Sharp has revealed that it is set to increase annual production capacity at its UK-based manufacturing base (SUKM) in Wrexham, Wales, by 100%, doubling up from the current 250MW of crystalline solar cell modules per year to 500MW. The increase will begin in December 2010, with the aim of completion by February 2011.
SUKM, which is Sharp’s second international production base (the first located in the U.S.), began producing solar cell modules in the spring of 2004. The Japanese manufacturer must now expand its production capacity to meet the ever-growing global demand for solar cell modules.
With environmental government policies becoming more frequently apparent all over world – – for instance the recent implementation of the UK feed-in tariff – – solar cell module market requirements are expected to spike. To meet this demand, Sharp is now expanding its solar cell business from two sides-crystalline solar cells and thin-film solar cells. The company’s confident prediction for a large increase in demand is mirrored in the timescale it has given to complete this enlargement, increasing to double production in just seven months, with gradual upscale from December, is fast paced to say the least.
By increasing its capacity, Sharp will also push forward with a “local production for local consumption” approach in order to amplify cost competitiveness and shorten delivery times. This means that delivery to the UK will climb from 1% in 2009 to approximately 10% by 2011.
The total cost of this expansion is expected to cost Sharp around 4 billion yen.
“We wanted to prove to the Government and critics that if stability was put in [the UK market] then PV companies would invest in the country,” noted Andrew Lee, general manager of Sharp Solar in the UK. “We wanted to go further and deliver on our promises such as a solar academy to properly train installers in the UK.”
Starting in October, Sharp will be offering regular training courses for installers wanting to use its solar modules with programmes ranging from a couple of days to full weeks.
Lee said in an interview with PV-Tech that he sees this as crucial part of the overall expansion in module production at the Wrexham plant. As the market expands more, Sharp modules will be installed in the UK, requiring more fully trained installers, promoting correct procedures and installations that reflect the professional work needed at the start of real growth in the market.
From a UK market perspective, Lee said that he expects approximately 45MW to be installed in 2010, a tremendous increase over an installed base that was barely in double figures before the feed-in tariff was introduced in April, 2010. A 250MW market in 2012 makes sense, according to Lee.
“We used to export 99% of module production in the UK to Europe that has changed with 10% and more allocated to the UK market. This is a massive jump from the past and reflects the growth and long-term reality of the UK market,” added Lee.

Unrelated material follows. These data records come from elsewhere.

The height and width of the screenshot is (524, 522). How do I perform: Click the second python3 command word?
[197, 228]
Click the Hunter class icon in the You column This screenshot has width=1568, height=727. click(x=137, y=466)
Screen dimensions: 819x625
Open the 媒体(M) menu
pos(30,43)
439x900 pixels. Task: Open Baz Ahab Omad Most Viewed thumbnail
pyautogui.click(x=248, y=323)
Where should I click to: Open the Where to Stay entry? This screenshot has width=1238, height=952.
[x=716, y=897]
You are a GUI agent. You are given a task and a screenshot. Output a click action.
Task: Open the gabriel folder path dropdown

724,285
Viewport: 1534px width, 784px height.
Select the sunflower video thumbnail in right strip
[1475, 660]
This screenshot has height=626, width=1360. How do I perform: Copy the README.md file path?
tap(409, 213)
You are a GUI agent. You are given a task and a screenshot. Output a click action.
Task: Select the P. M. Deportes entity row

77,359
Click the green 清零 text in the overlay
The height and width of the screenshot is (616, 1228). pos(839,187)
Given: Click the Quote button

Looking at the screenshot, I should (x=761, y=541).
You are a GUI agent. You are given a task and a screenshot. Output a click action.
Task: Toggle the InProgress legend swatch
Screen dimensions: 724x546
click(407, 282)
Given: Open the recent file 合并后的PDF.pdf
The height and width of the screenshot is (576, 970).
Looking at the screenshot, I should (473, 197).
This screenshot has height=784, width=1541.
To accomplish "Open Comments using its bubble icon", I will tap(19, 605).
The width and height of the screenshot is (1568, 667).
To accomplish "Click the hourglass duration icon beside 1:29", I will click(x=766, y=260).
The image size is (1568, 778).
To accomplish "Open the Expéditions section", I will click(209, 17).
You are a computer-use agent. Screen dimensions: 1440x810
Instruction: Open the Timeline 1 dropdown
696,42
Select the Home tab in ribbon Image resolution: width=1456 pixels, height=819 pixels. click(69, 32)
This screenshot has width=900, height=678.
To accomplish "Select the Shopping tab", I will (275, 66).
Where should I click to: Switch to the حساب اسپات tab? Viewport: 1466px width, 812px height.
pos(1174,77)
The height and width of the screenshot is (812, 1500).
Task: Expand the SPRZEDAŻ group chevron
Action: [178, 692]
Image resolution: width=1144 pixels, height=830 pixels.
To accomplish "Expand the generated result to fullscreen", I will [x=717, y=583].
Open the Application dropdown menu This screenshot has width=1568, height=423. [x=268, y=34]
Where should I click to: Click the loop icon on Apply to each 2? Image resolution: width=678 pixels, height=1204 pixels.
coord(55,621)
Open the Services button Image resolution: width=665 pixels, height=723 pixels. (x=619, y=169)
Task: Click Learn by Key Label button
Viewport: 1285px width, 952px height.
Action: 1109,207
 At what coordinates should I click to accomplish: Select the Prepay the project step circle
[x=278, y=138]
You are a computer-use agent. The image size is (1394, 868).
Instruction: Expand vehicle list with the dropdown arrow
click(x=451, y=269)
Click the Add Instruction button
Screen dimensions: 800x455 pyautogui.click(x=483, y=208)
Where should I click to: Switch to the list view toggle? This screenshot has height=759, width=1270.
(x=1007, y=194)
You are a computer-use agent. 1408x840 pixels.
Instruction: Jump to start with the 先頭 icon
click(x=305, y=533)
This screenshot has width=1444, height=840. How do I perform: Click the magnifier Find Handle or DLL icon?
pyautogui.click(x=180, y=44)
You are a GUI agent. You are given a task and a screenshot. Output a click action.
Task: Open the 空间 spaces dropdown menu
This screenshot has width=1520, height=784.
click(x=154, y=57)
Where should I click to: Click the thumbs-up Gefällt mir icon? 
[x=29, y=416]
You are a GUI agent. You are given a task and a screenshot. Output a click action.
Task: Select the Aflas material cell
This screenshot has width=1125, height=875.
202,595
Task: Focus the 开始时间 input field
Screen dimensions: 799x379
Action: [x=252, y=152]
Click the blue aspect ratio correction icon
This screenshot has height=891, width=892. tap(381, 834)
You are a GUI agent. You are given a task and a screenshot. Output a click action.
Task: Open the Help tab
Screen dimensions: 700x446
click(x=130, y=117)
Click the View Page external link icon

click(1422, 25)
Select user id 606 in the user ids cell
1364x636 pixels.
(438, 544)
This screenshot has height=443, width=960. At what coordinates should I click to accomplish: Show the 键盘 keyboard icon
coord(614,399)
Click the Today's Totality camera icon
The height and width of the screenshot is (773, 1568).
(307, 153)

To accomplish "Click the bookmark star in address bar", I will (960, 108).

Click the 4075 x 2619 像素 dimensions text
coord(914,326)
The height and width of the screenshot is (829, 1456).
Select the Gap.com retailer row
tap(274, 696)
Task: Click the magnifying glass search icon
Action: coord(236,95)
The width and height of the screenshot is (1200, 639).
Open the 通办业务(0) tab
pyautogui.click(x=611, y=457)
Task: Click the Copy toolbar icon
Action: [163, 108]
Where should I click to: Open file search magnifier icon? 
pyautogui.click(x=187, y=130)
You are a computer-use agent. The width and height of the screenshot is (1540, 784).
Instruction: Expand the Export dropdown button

In further good news for the UK market, Sharp is planning to make available higher efficiency cells that will see modules of over 200W available. Shipments from Japan are expected near the end of the year and will include back contacted cells for greater performance. Lee also noted that modules close to 300W are also planned for 2011.
Lee said that higher efficiency modules would be phased in at both new and existing lines at the Wrexham plant. He strongly believes that the stability now in place in the UK PV market will now allow the job creation promised, as well as a renewed focus on manufacturing and investment in the UK.